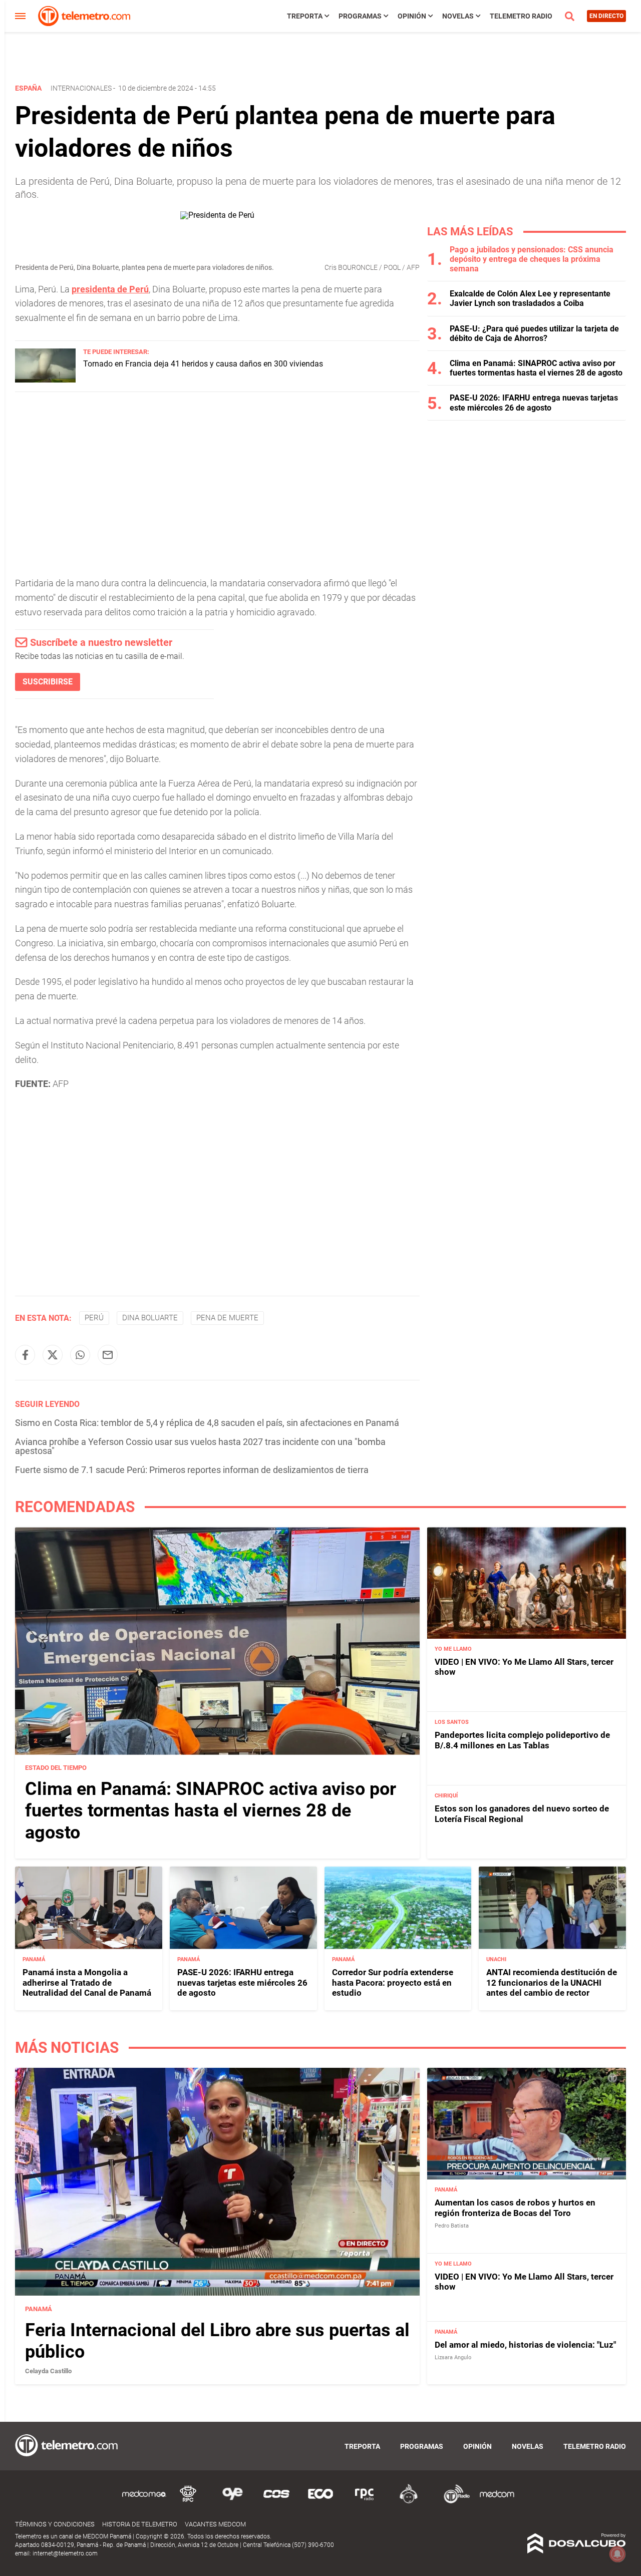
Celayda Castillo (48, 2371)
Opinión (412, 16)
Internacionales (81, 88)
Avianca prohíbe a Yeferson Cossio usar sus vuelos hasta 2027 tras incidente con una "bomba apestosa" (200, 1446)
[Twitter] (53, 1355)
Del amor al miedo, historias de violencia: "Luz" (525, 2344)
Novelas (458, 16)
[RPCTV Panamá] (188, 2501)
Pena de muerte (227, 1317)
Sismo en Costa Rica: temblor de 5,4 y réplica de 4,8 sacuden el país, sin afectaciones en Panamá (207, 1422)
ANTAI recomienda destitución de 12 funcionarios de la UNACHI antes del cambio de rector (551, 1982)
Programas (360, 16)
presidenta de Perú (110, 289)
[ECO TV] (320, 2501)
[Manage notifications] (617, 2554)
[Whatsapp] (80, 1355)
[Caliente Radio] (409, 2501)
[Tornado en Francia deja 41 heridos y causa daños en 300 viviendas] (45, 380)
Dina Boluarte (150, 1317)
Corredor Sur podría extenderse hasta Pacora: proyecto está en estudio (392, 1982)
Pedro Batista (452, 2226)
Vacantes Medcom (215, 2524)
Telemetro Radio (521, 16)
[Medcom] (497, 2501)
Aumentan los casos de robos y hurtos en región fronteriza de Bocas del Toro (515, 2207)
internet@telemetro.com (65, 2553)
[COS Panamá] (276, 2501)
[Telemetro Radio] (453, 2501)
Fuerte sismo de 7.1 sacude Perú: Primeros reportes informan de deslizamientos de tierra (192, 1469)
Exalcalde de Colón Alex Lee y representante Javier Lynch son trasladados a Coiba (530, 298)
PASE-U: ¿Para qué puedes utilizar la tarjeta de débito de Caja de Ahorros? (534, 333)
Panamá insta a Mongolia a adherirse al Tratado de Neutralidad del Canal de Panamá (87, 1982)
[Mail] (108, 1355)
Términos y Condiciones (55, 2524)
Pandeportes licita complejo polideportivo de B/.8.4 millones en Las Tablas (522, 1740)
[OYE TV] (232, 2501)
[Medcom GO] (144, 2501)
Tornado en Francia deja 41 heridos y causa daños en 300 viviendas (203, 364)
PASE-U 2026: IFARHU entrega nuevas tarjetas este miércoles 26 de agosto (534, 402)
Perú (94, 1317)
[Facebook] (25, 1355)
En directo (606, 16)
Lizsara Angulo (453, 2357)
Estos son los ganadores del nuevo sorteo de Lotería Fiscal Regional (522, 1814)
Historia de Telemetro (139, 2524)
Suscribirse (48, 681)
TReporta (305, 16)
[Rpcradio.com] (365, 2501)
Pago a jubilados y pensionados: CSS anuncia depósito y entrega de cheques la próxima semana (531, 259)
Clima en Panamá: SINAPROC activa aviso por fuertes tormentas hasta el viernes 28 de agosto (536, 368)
##############################
» **WORK TO COMPLETE**
Output all of the data exactly. Skip the pictures.

» **EXPECTED OUTPUT**
Celayda Castillo (48, 2371)
Opinión (412, 16)
Internacionales (81, 88)
Avianca prohíbe a Yeferson Cossio usar sus vuelos hasta 2027 tras incidente con una "bomba apestosa" (200, 1446)
[Twitter] (53, 1355)
Del amor al miedo, historias de violencia: "Luz" (525, 2344)
Novelas (458, 16)
[RPCTV Panamá] (188, 2501)
Pena de muerte (227, 1317)
Sismo en Costa Rica: temblor de 5,4 y réplica de 4,8 sacuden el país, sin afectaciones en Panamá (207, 1422)
ANTAI recomienda destitución de 12 funcionarios de la UNACHI antes del cambio de rector (551, 1982)
Programas (360, 16)
presidenta de Perú (110, 289)
[ECO TV] (320, 2501)
[Manage notifications] (617, 2554)
[Whatsapp] (80, 1355)
[Caliente Radio] (409, 2501)
[Tornado en Francia deja 41 heridos y causa daños en 300 viviendas] (45, 380)
Dina Boluarte (150, 1317)
Corredor Sur podría extenderse hasta Pacora: proyecto está en estudio (392, 1982)
Pedro Batista (452, 2226)
Vacantes Medcom (215, 2524)
Telemetro Radio (521, 16)
[Medcom] (497, 2501)
Aumentan los casos de robos y hurtos en región fronteriza de Bocas del Toro (515, 2207)
internet@telemetro.com (65, 2553)
[COS Panamá] (276, 2501)
[Telemetro Radio] (453, 2501)
Fuerte sismo de 7.1 sacude Perú: Primeros reportes informan de deslizamientos de tierra (192, 1469)
Exalcalde de Colón Alex Lee y representante Javier Lynch son trasladados a Coiba (530, 298)
PASE-U: ¿Para qué puedes utilizar la tarjeta de débito de Caja de Ahorros? (534, 333)
Panamá insta a Mongolia a adherirse al Tratado de Neutralidad del Canal de Panamá (87, 1982)
[Mail] (108, 1355)
Términos y Condiciones (55, 2524)
Pandeportes licita complejo polideportivo de B/.8.4 millones en Las Tablas (522, 1740)
[OYE TV] (232, 2501)
[Medcom GO] (144, 2501)
Tornado en Francia deja 41 heridos y causa daños en 300 viviendas (203, 364)
PASE-U 2026: IFARHU entrega nuevas tarjetas este miércoles 26 de agosto (534, 402)
Perú (94, 1317)
[Facebook] (25, 1355)
En directo (606, 16)
Lizsara Angulo (453, 2357)
Estos son los ganadores del nuevo sorteo de Lotería Fiscal Regional (522, 1814)
Historia de Telemetro (139, 2524)
Suscribirse (48, 681)
TReporta (305, 16)
[Rpcradio.com] (365, 2501)
Pago a jubilados y pensionados: CSS anuncia depósito y entrega de cheques la próxima semana (531, 259)
Clima en Panamá: SINAPROC activa aviso por fuertes tormentas hasta el viernes 28 de agosto (536, 368)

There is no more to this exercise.